最初は、筋肉も心肺機能も無くて、ヨタヨタ走り、ランニングシューズの路面を蹴る音もパタパタと情けない限りでしたが、ある人のアドバイスで、骨盤で押していくようなイメージと骨盤前傾が正しいフォームだと知り、実践する。
レース一週間前に13km、1時間半をやりきる。
これもベテランランナーからのお言葉で、1時間半連続で活動できれば、なんとかなると…
他のランナーからのアドバイスでは、まだ長距離走の「足」が出来ていないだろうから、
膝と腰に負担のない様にいつもより小股が良いと…

2017年10月1日 レース当日、万全の準備でほぼ最後尾から走り始める。
はやる気を抑えながら、嫁さんと喋りながらゆっくりしたペースで3kmを順調に走りきる。
3kmを過ぎて、お互いのペースでのランに切り替える。
第一関門も第二関門も順調に通過できた。
しかし10km頃から、足が出て行かなくなり始める。歩く割合が増えてきたが、沿道の応援の皆様の視線があり頑張る。

この頃から背中に「最終走者」と書かれた白バイが車道側を行ったり来たりし始める。
見ると一般ランナーと色の違うゼッケンをつけた人を目印にしていることがわかる。
ということは、このペース走者が5時間30分設定なのだとわかり、付かず離れずで行こうと決める。
足がつるのが嫌で、エイドステーションの度にスポーツドリンクと水を飲み過ぎたのか、トイレに行かなければならず、ペース走者を見失ってしまった。
足の張りがひどくなり始め、ますます歩く割合が増えてきた。
そこに、第三関門でのカウントダウンが聞こえる。
残り30秒!
ダッシュでどうにか関門をクリアする。
嫁さんの実家のすぐそばまで走れたことに自分でも驚きながら足を進める。
国道とJRの線路を跨ぐ形で最近できたえびの陸橋の登りを「歩く」この頃には、自分の周りには元気に走っている人は皆無状態。
前にも後ろにも足を引きずりながらゴールを目指すゾンビの葬列が出来ていた。
そこにも沿道の応援があり「あと少しで下りだよ!」の声に励まされて再び走り始める。
川沿いの突き当たりを右に曲がると道を塞ぐパイロンが!
なんと試合終了。
お疲れ様でしたの声とともに靴にくくりつけたチップの回収にボランティアの女子高校生が近づいてきたときに終わったんだと。
外してくれるという彼女に、恥ずかしいから自分でも外すといったのだが、膝が折れない自分に気づき、とってもらう。
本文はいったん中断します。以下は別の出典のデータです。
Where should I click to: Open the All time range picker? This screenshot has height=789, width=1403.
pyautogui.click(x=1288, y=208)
トホホ…
56歳での初マラソンは第四関門19.4kmで幕を閉じました。
収容バスの中で思い起こせば、3kmを歩かずに走りきれたのも始めたなら、19.4kmを走ったのも人生で初めてのこと。
完走をできなかった悔しさはもちろんありますが、それよりも挑戦した自分を誇らしく感じました。
今はまだ上手に説明でないのですが、具体的に何がというのではなく、楽しかったです。
途中リタイアしたことで、変な話ですが、悔しいとかでもなく、ランは一生続けるだろうと思いました。
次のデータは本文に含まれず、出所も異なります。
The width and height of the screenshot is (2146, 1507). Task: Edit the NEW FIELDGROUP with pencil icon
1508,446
冷静になって振り返ると、長距離に耐えられる「脚」が出来上がっていなかったということでしょう。
また走り出します。

中高年ランナーがマラソンに挑戦することにした際に大事なことは、
過去の栄光や現役時代のイメージを全て忘れることです。
くれぐれも、サブ何とかとか、あわよくば何時間台とか妄想も捨てましょう。
娘にカッコいいと思ってもらえるなどの幻想はもってのほかです。